------ SOURCE RECORDS ------

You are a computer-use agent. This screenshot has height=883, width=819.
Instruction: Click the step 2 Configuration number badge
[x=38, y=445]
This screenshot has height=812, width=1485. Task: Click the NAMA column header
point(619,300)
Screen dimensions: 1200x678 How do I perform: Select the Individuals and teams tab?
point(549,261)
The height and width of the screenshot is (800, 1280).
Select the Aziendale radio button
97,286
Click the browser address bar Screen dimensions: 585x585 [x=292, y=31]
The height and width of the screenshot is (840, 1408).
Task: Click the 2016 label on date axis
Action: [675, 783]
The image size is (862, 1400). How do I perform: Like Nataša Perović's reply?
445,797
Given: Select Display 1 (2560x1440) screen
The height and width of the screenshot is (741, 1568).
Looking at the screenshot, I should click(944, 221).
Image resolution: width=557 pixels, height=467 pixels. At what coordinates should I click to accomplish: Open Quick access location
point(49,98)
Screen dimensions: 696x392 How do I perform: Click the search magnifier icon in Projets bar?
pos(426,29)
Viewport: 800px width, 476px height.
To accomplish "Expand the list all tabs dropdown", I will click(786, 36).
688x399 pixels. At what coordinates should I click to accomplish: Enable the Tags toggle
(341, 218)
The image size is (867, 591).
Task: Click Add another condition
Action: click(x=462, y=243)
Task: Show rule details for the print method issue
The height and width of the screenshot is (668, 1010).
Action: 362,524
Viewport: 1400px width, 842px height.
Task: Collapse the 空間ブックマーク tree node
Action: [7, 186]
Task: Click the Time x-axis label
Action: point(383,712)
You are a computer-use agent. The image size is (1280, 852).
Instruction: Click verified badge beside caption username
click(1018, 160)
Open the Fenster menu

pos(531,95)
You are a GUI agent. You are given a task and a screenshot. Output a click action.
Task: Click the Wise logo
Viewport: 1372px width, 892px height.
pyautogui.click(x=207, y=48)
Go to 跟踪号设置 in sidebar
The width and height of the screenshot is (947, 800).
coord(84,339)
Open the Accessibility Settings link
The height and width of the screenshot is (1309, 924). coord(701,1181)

------

__THE PROBLEM__
Please reproduce the part of the items above that runs from their first line through the line containing "pyautogui.click(x=207, y=48)", including both ends, exactly as it appears.

__THE SOLUTION__
You are a computer-use agent. This screenshot has height=883, width=819.
Instruction: Click the step 2 Configuration number badge
[x=38, y=445]
This screenshot has height=812, width=1485. Task: Click the NAMA column header
point(619,300)
Screen dimensions: 1200x678 How do I perform: Select the Individuals and teams tab?
point(549,261)
The height and width of the screenshot is (800, 1280).
Select the Aziendale radio button
97,286
Click the browser address bar Screen dimensions: 585x585 [x=292, y=31]
The height and width of the screenshot is (840, 1408).
Task: Click the 2016 label on date axis
Action: [675, 783]
The image size is (862, 1400). How do I perform: Like Nataša Perović's reply?
445,797
Given: Select Display 1 (2560x1440) screen
The height and width of the screenshot is (741, 1568).
Looking at the screenshot, I should click(944, 221).
Image resolution: width=557 pixels, height=467 pixels. At what coordinates should I click to accomplish: Open Quick access location
point(49,98)
Screen dimensions: 696x392 How do I perform: Click the search magnifier icon in Projets bar?
pos(426,29)
Viewport: 800px width, 476px height.
To accomplish "Expand the list all tabs dropdown", I will click(786, 36).
688x399 pixels. At what coordinates should I click to accomplish: Enable the Tags toggle
(341, 218)
The image size is (867, 591).
Task: Click Add another condition
Action: click(x=462, y=243)
Task: Show rule details for the print method issue
The height and width of the screenshot is (668, 1010).
Action: 362,524
Viewport: 1400px width, 842px height.
Task: Collapse the 空間ブックマーク tree node
Action: [7, 186]
Task: Click the Time x-axis label
Action: point(383,712)
You are a computer-use agent. The image size is (1280, 852).
Instruction: Click verified badge beside caption username
click(1018, 160)
Open the Fenster menu

pos(531,95)
You are a GUI agent. You are given a task and a screenshot. Output a click action.
Task: Click the Wise logo
Viewport: 1372px width, 892px height.
pyautogui.click(x=207, y=48)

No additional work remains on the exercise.